Analfisteln und anale Abszesse sind häufige und sehr ernstzunehmende Krankheitsbilder in der Proktologie. Zunehmende Druckschmerzen um den Analbereich herum sind die typischen Anzeichen für einen Abszess, zudem sind Allgemeinsymptome wie Fieber und Unwohlsein häufig. Ein Abszess ist die Ansammlung von Eiter in einem geschlossenen Raum, im Rahmen des Abwehrkampfes des Körpers gegen Bakterien werden Stoffe freigesetzt, die das umgebende Gewebe auflösen können. Der Abszess "wandert" dann meist in Richtung Haut und bricht dann auf. Es entleert sich dann der Eiter häufig mit etwas Blut. Die Fisteln selbst, die auch nach Spontanentleerung des Abszesses bleiben, machen relativ wenig Beschwerden und fallen am ehesten durch fortwährende Sekretionen am After auf.

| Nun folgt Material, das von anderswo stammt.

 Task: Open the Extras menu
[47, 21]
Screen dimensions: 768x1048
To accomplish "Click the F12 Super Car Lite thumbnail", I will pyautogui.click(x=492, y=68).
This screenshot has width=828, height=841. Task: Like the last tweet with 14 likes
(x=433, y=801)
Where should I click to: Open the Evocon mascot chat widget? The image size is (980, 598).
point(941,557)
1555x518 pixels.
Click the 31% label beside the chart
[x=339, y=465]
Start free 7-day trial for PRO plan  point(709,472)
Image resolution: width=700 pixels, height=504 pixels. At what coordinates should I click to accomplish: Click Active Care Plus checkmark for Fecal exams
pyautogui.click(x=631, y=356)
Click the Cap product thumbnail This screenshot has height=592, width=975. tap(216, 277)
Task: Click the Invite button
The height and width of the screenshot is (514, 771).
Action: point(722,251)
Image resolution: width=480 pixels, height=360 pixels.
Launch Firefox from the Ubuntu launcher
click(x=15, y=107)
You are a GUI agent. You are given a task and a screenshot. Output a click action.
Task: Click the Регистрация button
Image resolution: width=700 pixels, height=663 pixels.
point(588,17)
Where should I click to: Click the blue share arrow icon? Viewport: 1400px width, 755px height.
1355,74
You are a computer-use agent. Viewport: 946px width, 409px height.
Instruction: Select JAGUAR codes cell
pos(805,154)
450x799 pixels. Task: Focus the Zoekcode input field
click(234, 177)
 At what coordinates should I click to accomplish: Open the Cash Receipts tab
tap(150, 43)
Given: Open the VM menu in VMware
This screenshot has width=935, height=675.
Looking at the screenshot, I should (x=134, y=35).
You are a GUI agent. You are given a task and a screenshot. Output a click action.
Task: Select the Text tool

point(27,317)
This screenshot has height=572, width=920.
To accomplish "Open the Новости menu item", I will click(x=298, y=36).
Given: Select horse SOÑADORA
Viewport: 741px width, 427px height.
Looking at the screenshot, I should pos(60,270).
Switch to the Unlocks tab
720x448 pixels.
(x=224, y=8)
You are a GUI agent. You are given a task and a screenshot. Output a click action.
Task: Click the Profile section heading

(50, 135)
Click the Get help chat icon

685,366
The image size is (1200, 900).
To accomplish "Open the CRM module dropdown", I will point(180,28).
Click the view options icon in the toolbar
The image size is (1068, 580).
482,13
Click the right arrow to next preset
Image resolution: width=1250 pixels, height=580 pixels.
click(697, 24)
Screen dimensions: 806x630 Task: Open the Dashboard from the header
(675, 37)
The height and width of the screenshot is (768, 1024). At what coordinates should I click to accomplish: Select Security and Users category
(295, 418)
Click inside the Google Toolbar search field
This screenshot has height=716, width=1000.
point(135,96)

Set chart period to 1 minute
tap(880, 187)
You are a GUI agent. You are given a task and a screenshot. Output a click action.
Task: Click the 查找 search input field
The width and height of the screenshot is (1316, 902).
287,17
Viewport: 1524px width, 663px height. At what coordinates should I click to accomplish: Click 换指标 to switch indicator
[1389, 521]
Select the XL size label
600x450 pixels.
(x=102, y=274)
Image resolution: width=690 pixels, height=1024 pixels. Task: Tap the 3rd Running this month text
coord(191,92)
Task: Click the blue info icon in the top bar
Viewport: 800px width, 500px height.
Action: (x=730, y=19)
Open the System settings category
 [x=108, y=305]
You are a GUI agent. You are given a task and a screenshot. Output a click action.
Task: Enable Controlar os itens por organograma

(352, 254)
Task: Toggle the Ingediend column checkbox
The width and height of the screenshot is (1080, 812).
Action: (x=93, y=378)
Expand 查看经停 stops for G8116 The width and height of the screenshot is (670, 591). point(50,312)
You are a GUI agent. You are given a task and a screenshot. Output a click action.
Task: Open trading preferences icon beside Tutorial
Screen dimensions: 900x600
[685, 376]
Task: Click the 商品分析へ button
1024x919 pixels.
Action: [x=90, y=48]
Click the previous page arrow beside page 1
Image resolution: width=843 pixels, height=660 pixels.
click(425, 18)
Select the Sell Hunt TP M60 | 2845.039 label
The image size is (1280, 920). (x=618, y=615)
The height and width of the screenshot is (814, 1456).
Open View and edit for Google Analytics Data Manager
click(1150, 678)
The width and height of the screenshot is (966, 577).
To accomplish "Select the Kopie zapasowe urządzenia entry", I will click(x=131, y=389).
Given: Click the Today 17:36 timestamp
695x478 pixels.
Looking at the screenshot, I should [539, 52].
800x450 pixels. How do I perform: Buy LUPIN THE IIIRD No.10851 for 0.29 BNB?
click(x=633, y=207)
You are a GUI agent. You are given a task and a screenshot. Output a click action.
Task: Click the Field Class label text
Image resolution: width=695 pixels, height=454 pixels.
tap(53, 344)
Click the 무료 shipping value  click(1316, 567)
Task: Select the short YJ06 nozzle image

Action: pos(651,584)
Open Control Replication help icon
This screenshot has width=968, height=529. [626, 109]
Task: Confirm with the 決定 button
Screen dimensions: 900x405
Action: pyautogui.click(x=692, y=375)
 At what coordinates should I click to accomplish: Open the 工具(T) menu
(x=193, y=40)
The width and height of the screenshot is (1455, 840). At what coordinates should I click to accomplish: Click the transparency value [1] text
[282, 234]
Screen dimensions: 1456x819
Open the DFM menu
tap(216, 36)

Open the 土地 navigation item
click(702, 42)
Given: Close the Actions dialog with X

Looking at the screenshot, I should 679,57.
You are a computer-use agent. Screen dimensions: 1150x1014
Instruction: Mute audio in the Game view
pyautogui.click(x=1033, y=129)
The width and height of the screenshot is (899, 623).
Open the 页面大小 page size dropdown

Die Abszesse sind entweder neben dem Schließmuskel (perianaler oder periproktischer Abszess) oder zwischen den beiden Schließmuskeln (intersphinktertärer Abszess). Gerade der letztere kann sehr früh Schmerzen bereiten, ohne dass er sicher diagnostiziert werden kann. Häufig kann erst der endoanale Ultraschall dies darstellen.

Ursachen

Ursächlich sieht man kleine Gänge an, die vom Analkanal in Richtung Abszess ziehen, diese Gänge nennt man Fisteln. Diese haben ihren Ursprung im Bereich in kleinen Taschen, den Krypten, die sich im Übergangsbereich des Analkanals enden. Dort endet die Schleimhaut und beginnt die sensible Analhaut, diese Region nennen wir "Linea dentata". In diesen Taschen sollen die Ausführungsgänge der sogenannten Proktodealdrüsen enden. Man geht davon aus, dass diese Gänge verstopfen und die Drüse sich entzündet. Da der Weg in den Analkanal verlegt ist, wird daraus ein Abszess. Der Eiter kann nun entfernt vom Schließmuskel nach außen durchbrechen, da in dem Eiter Enzyme vorkommen, die Gewebe auflösen. Gelegentlich kommt es zu einer Dauersekretion aus diesen Bereichen.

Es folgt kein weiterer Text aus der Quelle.